Machine Learning

Machine Learning Course – Data Preparation

I’m taking an ambitious 40+ hour video training course on Machine Learning in Python. I’ll do more details on it as I get further and further in it. All of this work is done off hours after long work days and time permitting in evenings and weekends. I do want to get versed it in better so that I can possibly be a better programmer/analyst in it if ever placed on project(s) where predictions based on models are needed. I think I have been putting off learning that enough 🙂

This course is using Python
We use the panda library, matplotlib and numpy libraries.

First Module – Data Preprocessing.
1. This is all about taking your incoming data(s) and getting it ready to use as input so that you can create your training and test data sets.
The “getting it ready” means:
– Replacing the missing data in columns (as will happen in the real world)
It is recommended to fill in those columns with either the “mean” of the column or “most recent value”, etc.. You do not want to be deleting the row.
You can use the imputer lib from sklearn with the “mean” strategy to do this.

2. Encode categorical data if necessary.
Suppose you have a column which is a country “Spain, Italy, France, England”.
You cannot really have a column with values of: 0 = Spain, 1 = Italy, 2 = France, etc..”. Reason is that Italy is not really > Spain, etc.. They are categories that cannot be really be mathematically induced in an equation.
So we take that 1 column and create multiple columns with a 0/1 for Spain, Italy, France, etc..

We can use the LabelEncoder and OneHotEncoder classes with Python to do this. So you end up with a column for each country in the row with a mutually exclusive 0 or 1 value. If the country is Spain, the Spain column is 1 and the Italy, France, England columns are 0.

Locate our independent (features) variables and our dependant variable.

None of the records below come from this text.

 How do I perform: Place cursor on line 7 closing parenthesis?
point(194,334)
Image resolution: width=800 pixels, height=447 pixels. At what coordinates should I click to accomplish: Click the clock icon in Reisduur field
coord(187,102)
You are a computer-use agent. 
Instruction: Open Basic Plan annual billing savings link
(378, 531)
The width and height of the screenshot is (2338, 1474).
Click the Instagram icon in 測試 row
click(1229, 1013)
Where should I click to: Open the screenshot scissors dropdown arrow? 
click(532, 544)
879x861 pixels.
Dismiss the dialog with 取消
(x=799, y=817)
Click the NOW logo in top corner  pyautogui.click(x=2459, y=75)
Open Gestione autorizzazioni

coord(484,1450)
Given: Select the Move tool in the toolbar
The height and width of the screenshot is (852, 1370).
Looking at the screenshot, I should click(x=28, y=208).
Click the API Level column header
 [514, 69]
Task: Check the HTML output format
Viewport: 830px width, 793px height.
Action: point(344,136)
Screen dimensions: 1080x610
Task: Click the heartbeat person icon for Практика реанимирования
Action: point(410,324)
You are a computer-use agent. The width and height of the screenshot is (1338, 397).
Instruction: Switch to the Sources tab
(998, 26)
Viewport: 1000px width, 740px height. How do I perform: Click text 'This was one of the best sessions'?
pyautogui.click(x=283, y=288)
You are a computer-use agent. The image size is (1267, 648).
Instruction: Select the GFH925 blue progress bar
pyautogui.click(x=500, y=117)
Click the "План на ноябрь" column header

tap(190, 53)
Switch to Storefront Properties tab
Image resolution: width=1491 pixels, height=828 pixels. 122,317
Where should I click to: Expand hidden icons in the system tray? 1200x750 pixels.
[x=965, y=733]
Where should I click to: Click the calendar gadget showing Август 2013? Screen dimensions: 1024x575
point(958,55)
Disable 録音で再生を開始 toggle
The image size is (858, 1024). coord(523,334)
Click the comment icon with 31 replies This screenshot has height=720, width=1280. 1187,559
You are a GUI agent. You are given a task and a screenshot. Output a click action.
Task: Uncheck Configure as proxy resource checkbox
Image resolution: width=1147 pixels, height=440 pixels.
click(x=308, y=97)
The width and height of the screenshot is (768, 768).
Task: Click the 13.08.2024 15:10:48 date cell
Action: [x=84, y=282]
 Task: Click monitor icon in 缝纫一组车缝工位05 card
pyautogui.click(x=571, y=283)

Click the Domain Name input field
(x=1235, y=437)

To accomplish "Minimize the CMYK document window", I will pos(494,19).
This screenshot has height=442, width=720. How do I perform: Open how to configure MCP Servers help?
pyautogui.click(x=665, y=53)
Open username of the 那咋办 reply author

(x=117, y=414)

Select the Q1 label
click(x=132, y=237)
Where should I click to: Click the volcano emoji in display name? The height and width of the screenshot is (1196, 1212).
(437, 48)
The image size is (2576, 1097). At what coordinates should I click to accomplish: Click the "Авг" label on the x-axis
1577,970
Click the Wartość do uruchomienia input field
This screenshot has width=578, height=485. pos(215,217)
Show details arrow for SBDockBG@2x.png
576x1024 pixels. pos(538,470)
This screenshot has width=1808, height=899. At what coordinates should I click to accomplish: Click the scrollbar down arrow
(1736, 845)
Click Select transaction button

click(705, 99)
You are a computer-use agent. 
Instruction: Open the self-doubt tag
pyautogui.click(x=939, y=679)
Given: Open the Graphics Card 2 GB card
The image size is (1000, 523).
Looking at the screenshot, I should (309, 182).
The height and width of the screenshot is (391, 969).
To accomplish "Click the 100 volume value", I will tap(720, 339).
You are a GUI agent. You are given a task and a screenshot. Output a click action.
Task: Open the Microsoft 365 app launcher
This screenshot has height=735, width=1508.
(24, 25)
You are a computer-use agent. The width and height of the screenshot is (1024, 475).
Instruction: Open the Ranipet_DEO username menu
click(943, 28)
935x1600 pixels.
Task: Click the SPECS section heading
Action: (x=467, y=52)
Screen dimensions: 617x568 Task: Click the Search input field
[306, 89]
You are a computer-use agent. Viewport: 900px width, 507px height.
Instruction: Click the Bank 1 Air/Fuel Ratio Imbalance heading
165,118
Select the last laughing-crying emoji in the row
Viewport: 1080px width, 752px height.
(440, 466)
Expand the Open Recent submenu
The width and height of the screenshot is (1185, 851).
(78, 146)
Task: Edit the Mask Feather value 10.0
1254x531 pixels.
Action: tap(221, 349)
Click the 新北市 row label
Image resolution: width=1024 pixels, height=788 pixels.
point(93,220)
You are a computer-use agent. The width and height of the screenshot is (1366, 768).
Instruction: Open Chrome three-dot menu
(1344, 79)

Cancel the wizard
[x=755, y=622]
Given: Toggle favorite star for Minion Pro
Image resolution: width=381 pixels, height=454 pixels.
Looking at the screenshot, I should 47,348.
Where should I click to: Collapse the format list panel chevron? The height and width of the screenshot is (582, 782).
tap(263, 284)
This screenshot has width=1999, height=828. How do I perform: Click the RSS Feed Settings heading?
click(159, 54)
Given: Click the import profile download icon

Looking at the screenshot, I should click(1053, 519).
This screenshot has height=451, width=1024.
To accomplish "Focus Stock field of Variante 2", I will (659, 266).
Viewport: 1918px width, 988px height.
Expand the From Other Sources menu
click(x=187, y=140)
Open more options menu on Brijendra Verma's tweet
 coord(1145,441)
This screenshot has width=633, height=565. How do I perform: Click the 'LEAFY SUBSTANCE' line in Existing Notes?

3. Split our dataset (output from 1) into our training and test set.
We want to create 2 datasets.
Training set (usually 70-80% the size of the original dataset)
This is the dataset that we train the model.
Test set (the other 20-30%)
This is the “sample set” that we ‘throw at our model’ to see if it

4. Scale features if necessary. Many times our features will be of a different scaling that will not properly take all of our features into consideration. for example, age and salary features. If you use the euclidean distance calculation on both age and salary, the salary value will be exponentially magnitudes higher than the age and it will hide the age in calculations. We don’t want that.

So we can use feature scaling which puts our variables (independent/feature) into the same range/scale so that no variables’ range is dominated by the other.

We use the StandardScaler() sklearn.preprocessing lib to do this.
We scale both the X training and set set to do this.
Sometimes tho we don’t need to scale our Y. In the case of “classification” (0 or 1, or maybe 0,1,2) we don’t need to. With regression, we do.

Measuring performance of our model
Performs just as well as the “training set” that we used to train our model. This is for measured performance. If our “test set” performance results stink. Then we know we perhaps “overfitted” our model to conform just to the training set. We need to go back and fix that.